• **TASK DESCRIPTION**: Each entry below must be repeated exactly. Leave the pictures out of it.

• **GIVEN INFORMATION**:

_____

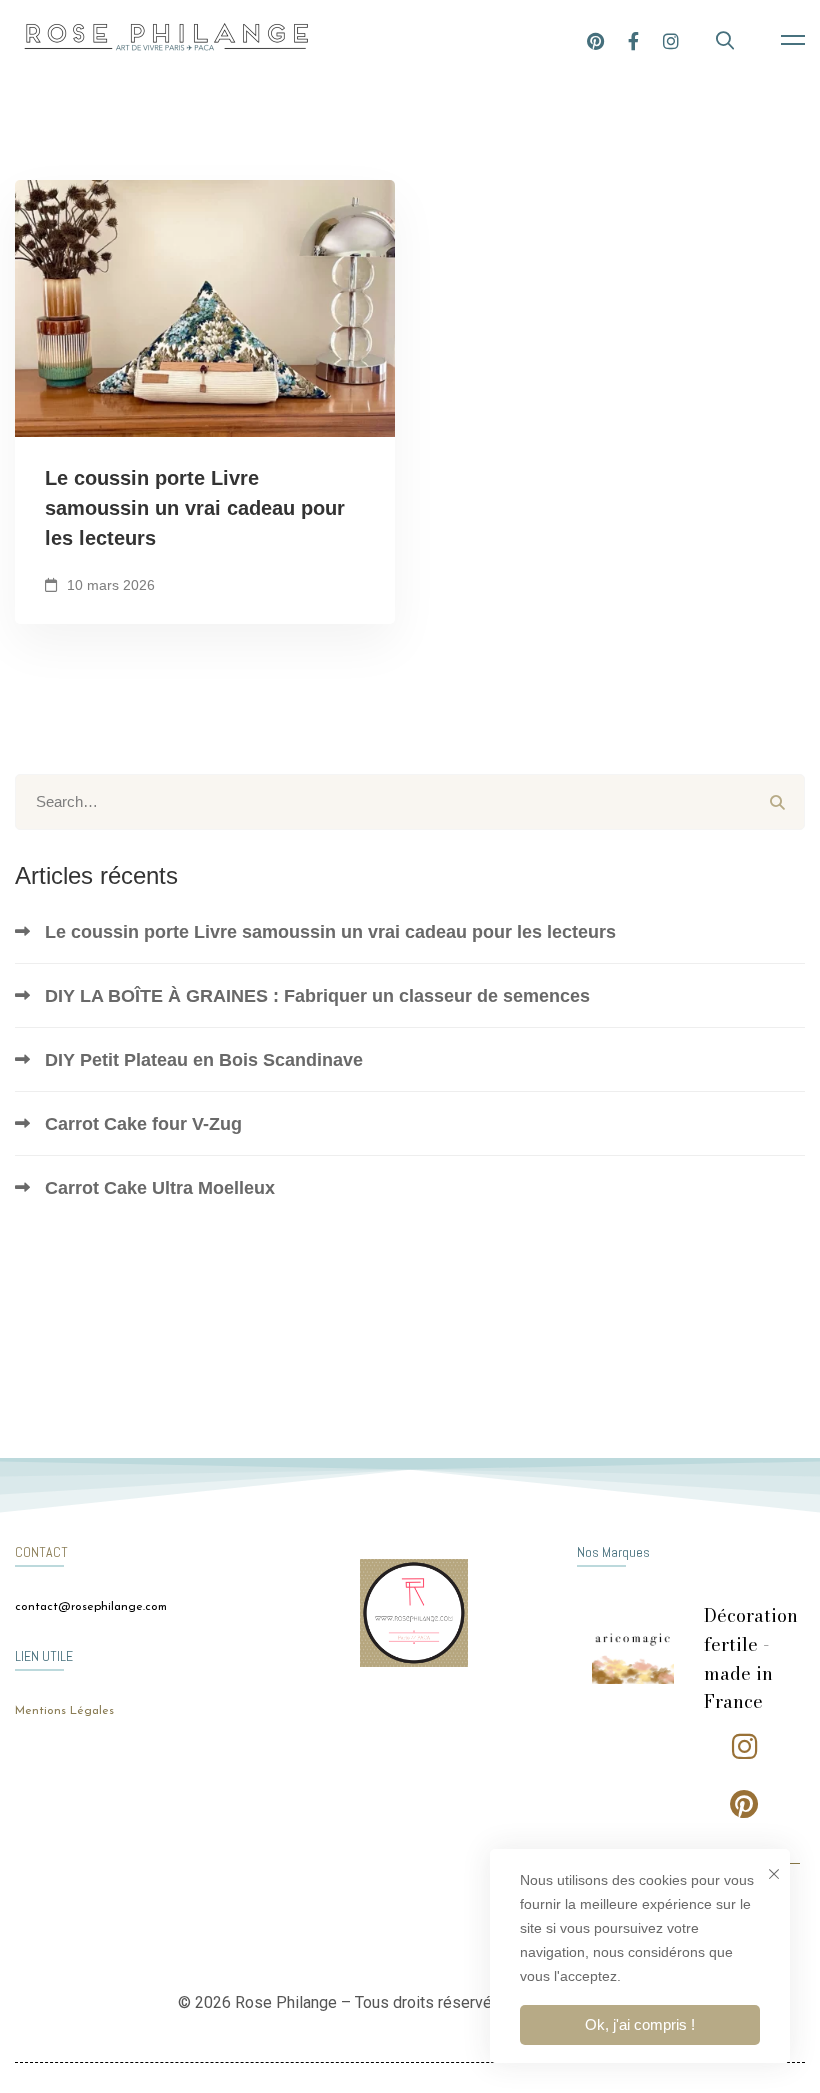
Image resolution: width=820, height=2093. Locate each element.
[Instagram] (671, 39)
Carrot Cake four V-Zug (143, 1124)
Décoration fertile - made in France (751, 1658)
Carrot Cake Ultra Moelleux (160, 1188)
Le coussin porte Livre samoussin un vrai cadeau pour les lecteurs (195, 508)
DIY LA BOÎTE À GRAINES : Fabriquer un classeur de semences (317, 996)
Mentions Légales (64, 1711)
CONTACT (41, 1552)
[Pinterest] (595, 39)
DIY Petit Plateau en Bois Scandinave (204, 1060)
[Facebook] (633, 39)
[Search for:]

_____

• **EXERCISE SOLUTION**:
Image resolution: width=820, height=2093. Locate each element.
[Instagram] (671, 39)
Carrot Cake four V-Zug (143, 1124)
Décoration fertile - made in France (751, 1658)
Carrot Cake Ultra Moelleux (160, 1188)
Le coussin porte Livre samoussin un vrai cadeau pour les lecteurs (195, 508)
DIY LA BOÎTE À GRAINES : Fabriquer un classeur de semences (317, 996)
Mentions Légales (64, 1711)
CONTACT (41, 1552)
[Pinterest] (595, 39)
DIY Petit Plateau en Bois Scandinave (204, 1060)
[Facebook] (633, 39)
[Search for:]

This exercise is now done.